Auch „harte“ Themen sind darunter: junge Russinnen, die sich prostituieren, und eine kamerunische Mutter, die ihren Töchtern die Brüste abbindet, massiert und mit erhitzten Steinen „bügelt“, um deren Wachstum zu unterdrücken. Sie tut das in der Hoffnung, ihre Töchter somit vor sexueller Ausbeutung schützen zu können, was laut der ägyptischen Fotografin Heba Khamis scheinbar eine weit verbreitete Praxis in Kamerun ist. Die Bilder sind respektvoll, diskret und sensibel. Weder verherrlichen sie Gewalt noch machen sie die abgebildeten Personen zum Objekt oder Opfer. Und dennoch ist ihre Botschaft eindeutig. Das zeigt, dass man Missstände auch in einer weniger grellen, drastischen Bildsprache anprangern kann. Und dies damit vielleicht umso wirkungsvoller tut.

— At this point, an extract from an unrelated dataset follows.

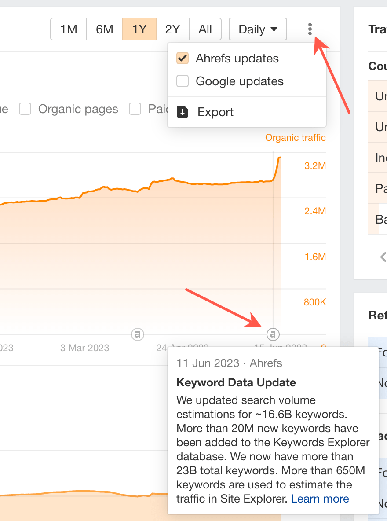Image resolution: width=387 pixels, height=521 pixels.
Task: Enable the Google updates checkbox
Action: click(183, 81)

Es wäre interessant zu sehen, inwiefern sich der World Press Photo Award, oder auch der Fotojournalismus insgesamt, veränderte, wenn mehr Bilder von Frauen gezeigt würden. Es gibt sie bestimmt! Suchen wir nach ihnen. Fotojournalistinnen stärker zu fördern und vielleicht bei der Preisvergabe eine Quote einzuführen, könnte auch ein Ansatz sein. Zumindest einen Versuch wäre es wert.